Мама в запарке пыталась отодрать меня от двери, тянула за одежду и кричала. Кричала громко и нечленораздельно, глаза и щеки наливались кровью, голос срывался, а я, человек к суициду по натуре своей вовсе не склонный, сопротивлялась столь бешеному напору и размышляла, что, если залпом выпить пачку-другую снотворного… или вот балкон еще неплохое место…
Но, как говорил один небезызвестный киногерой, «я не умер, иначе кто бы рассказал вам эту историю». Страсти улеглись потихонечку, мама, изможденная своим же собственным порывом, крепко спала, с головой укутавшись клетчатым пледом, и жалобно всхлипывала во сне — такая маленькая, несчастная, беззащитная, такая одинокая в своей житейской мудрости, а я потихонечку натягивала в коридоре свои старомодные синие «дутики» и осторожно тащила из рукава кепку и шарф: мне было уже невмоготу находиться дома, нужно было хоть куда-нибудь уйти, пусть на час, на два, только бы подальше отсюда.
Вот тогда-то я и позвонила Герману — время-то нужно было чем-нибудь занять, по территории в один квадратный километр долго не проходишь, к тому же меня всегда угнетало кружение по одному маршруту.
А Герман меня узнал. Сразу. И еще он мне обрадовался — искренне так, совсем по-щенячьи.
Ему было двадцать шесть, он работал бухгалтером в меховом ателье. Родители и старший брат погибли восемь лет назад, по дороге на дачу, в автомобильной катастрофе. Германа тогда только призвали в армию, и известие это застигло его в учебке, за приготовлением контрольного борща (он учился на повара). Герман никогда не рассказывал, как он ехал в Москву на похороны, как хоронил свою семью, вот только борщ… С тех лор Герман возненавидел борщ, просто смотреть на него не мог, особенно на алый, густой, украинский…
После армии Герман вернулся в пустую квартиру и целый месяц беспробудно пил, пока не подобрал его на улице старый школьный друг и не пристроил на работу в ателье, которое сам же и открыл на папины-мамины денежки, бухгалтером.

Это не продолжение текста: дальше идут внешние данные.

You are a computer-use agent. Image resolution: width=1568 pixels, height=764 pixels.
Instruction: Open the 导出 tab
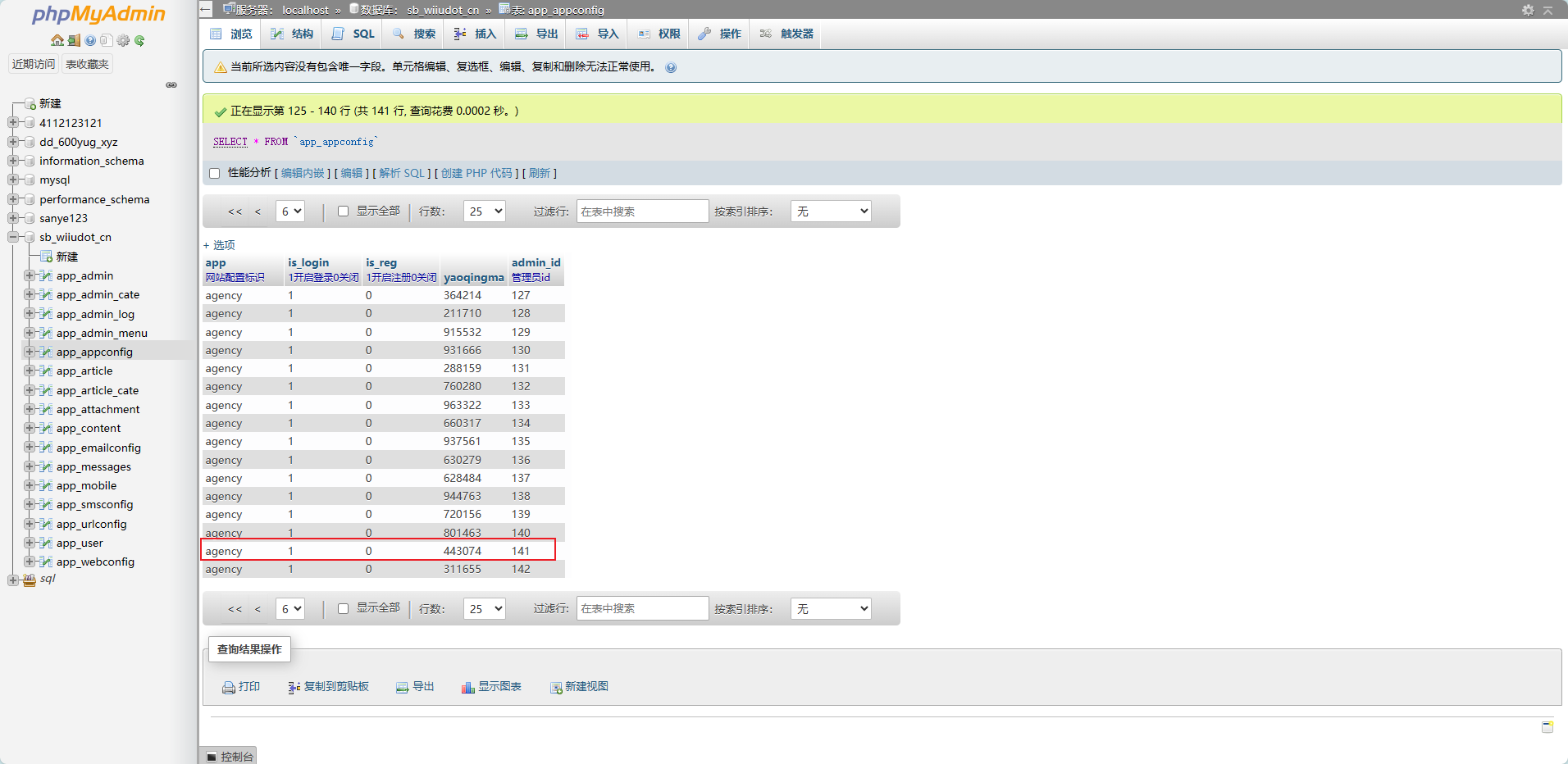click(537, 34)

Потом Герман окончил бухгалтерские курсы, да так и осел в конторе бывшего одноклассника — сводил дебет с кредитом, от налогов увиливал, обычный, в общем, бухгалтер получился, не хуже других. По пятницам пил с сотрудниками пиво в кабаке, по субботам и воскресеньям подолгу просиживал у видака, смотрел пиратские боевички, а потом по полдня отсыпался, стряпал себе нехитрую холостяцкую еду, детективы читал в огромных количествах. Был он мягкий, добрый и неуклюжий, говорил мало и неловко, не умел «поразить воображение», а посему девушки обходили его стороной, и он, чьей жгучей мечтой было создание новой «ячейки общества», так и оставался в полном одиночестве в пустом и гулком доме. И никакие деньги, а зарабатывал он очень недурно, от этого одиночества не спасали.